··· MATERIAL PROVIDED
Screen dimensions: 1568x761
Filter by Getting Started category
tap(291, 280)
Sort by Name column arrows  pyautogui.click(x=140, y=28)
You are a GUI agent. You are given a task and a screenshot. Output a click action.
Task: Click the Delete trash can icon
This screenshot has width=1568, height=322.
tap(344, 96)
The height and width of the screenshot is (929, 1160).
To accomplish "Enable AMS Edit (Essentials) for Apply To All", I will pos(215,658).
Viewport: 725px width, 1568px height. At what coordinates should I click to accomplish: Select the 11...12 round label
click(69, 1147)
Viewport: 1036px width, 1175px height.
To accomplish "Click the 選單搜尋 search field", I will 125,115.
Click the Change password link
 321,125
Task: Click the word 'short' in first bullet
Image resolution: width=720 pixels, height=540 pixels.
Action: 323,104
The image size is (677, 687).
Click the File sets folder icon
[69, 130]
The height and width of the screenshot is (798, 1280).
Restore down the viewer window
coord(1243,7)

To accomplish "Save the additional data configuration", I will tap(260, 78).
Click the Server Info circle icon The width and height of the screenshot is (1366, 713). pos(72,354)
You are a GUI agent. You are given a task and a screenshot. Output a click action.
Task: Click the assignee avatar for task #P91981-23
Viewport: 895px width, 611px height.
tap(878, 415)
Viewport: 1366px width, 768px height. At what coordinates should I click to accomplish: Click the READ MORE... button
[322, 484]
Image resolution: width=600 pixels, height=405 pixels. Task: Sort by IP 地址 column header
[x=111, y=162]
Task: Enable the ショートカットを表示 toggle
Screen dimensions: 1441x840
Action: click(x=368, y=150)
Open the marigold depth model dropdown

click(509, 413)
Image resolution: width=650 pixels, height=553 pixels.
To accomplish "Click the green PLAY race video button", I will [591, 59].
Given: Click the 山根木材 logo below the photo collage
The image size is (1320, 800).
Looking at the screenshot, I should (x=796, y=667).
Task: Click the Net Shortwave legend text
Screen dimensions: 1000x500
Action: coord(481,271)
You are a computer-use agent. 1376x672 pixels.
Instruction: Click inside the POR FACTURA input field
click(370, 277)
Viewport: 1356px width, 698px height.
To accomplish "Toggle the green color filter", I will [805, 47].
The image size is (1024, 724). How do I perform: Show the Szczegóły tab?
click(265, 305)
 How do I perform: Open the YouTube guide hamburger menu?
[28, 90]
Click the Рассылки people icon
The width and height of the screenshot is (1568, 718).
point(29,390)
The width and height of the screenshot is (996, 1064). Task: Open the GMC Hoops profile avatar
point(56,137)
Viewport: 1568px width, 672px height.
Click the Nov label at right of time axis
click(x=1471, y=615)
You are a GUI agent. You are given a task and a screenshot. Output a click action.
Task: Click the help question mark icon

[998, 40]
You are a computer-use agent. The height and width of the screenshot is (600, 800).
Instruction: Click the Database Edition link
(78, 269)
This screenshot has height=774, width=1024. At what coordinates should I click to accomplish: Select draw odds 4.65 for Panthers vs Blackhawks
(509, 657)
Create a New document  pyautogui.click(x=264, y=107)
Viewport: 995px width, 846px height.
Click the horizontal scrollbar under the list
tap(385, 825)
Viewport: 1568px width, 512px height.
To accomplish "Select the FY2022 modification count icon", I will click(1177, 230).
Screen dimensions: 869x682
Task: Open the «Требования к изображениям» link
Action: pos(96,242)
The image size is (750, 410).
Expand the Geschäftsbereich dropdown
······
* WORK REQUIRED:
Restate the records above in full, keeping each line exactly as it stands.

* ANSWER:
Screen dimensions: 1568x761
Filter by Getting Started category
tap(291, 280)
Sort by Name column arrows  pyautogui.click(x=140, y=28)
You are a GUI agent. You are given a task and a screenshot. Output a click action.
Task: Click the Delete trash can icon
This screenshot has width=1568, height=322.
tap(344, 96)
The height and width of the screenshot is (929, 1160).
To accomplish "Enable AMS Edit (Essentials) for Apply To All", I will pos(215,658).
Viewport: 725px width, 1568px height. At what coordinates should I click to accomplish: Select the 11...12 round label
click(69, 1147)
Viewport: 1036px width, 1175px height.
To accomplish "Click the 選單搜尋 search field", I will 125,115.
Click the Change password link
 321,125
Task: Click the word 'short' in first bullet
Image resolution: width=720 pixels, height=540 pixels.
Action: 323,104
The image size is (677, 687).
Click the File sets folder icon
[69, 130]
The height and width of the screenshot is (798, 1280).
Restore down the viewer window
coord(1243,7)

To accomplish "Save the additional data configuration", I will tap(260, 78).
Click the Server Info circle icon The width and height of the screenshot is (1366, 713). pos(72,354)
You are a GUI agent. You are given a task and a screenshot. Output a click action.
Task: Click the assignee avatar for task #P91981-23
Viewport: 895px width, 611px height.
tap(878, 415)
Viewport: 1366px width, 768px height. At what coordinates should I click to accomplish: Click the READ MORE... button
[322, 484]
Image resolution: width=600 pixels, height=405 pixels. Task: Sort by IP 地址 column header
[x=111, y=162]
Task: Enable the ショートカットを表示 toggle
Screen dimensions: 1441x840
Action: click(x=368, y=150)
Open the marigold depth model dropdown

click(509, 413)
Image resolution: width=650 pixels, height=553 pixels.
To accomplish "Click the green PLAY race video button", I will [591, 59].
Given: Click the 山根木材 logo below the photo collage
The image size is (1320, 800).
Looking at the screenshot, I should (x=796, y=667).
Task: Click the Net Shortwave legend text
Screen dimensions: 1000x500
Action: coord(481,271)
You are a computer-use agent. 1376x672 pixels.
Instruction: Click inside the POR FACTURA input field
click(370, 277)
Viewport: 1356px width, 698px height.
To accomplish "Toggle the green color filter", I will [805, 47].
The image size is (1024, 724). How do I perform: Show the Szczegóły tab?
click(265, 305)
 How do I perform: Open the YouTube guide hamburger menu?
[28, 90]
Click the Рассылки people icon
The width and height of the screenshot is (1568, 718).
point(29,390)
The width and height of the screenshot is (996, 1064). Task: Open the GMC Hoops profile avatar
point(56,137)
Viewport: 1568px width, 672px height.
Click the Nov label at right of time axis
click(x=1471, y=615)
You are a GUI agent. You are given a task and a screenshot. Output a click action.
Task: Click the help question mark icon

[998, 40]
You are a computer-use agent. The height and width of the screenshot is (600, 800).
Instruction: Click the Database Edition link
(78, 269)
This screenshot has height=774, width=1024. At what coordinates should I click to accomplish: Select draw odds 4.65 for Panthers vs Blackhawks
(509, 657)
Create a New document  pyautogui.click(x=264, y=107)
Viewport: 995px width, 846px height.
Click the horizontal scrollbar under the list
tap(385, 825)
Viewport: 1568px width, 512px height.
To accomplish "Select the FY2022 modification count icon", I will click(1177, 230).
Screen dimensions: 869x682
Task: Open the «Требования к изображениям» link
Action: pos(96,242)
The image size is (750, 410).
Expand the Geschäftsbereich dropdown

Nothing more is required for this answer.